* _Set problem_:
Copy out the lines of the records that begin with the line containing "Task: Click the 9400.0 shareholding value" and continue through the line containing "Action: (228, 454)", with both of those lines included and every character unchanged.

#### Available data ####

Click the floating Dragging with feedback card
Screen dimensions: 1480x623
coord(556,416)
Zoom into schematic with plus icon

####
#### Available data ####

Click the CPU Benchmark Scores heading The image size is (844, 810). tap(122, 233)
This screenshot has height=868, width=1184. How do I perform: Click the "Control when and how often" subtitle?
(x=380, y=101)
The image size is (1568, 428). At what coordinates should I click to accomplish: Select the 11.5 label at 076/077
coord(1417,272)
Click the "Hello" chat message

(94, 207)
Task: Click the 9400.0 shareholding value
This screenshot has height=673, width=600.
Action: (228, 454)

####

* _Solution for this problem_:
Task: Click the 9400.0 shareholding value
This screenshot has height=673, width=600.
Action: (228, 454)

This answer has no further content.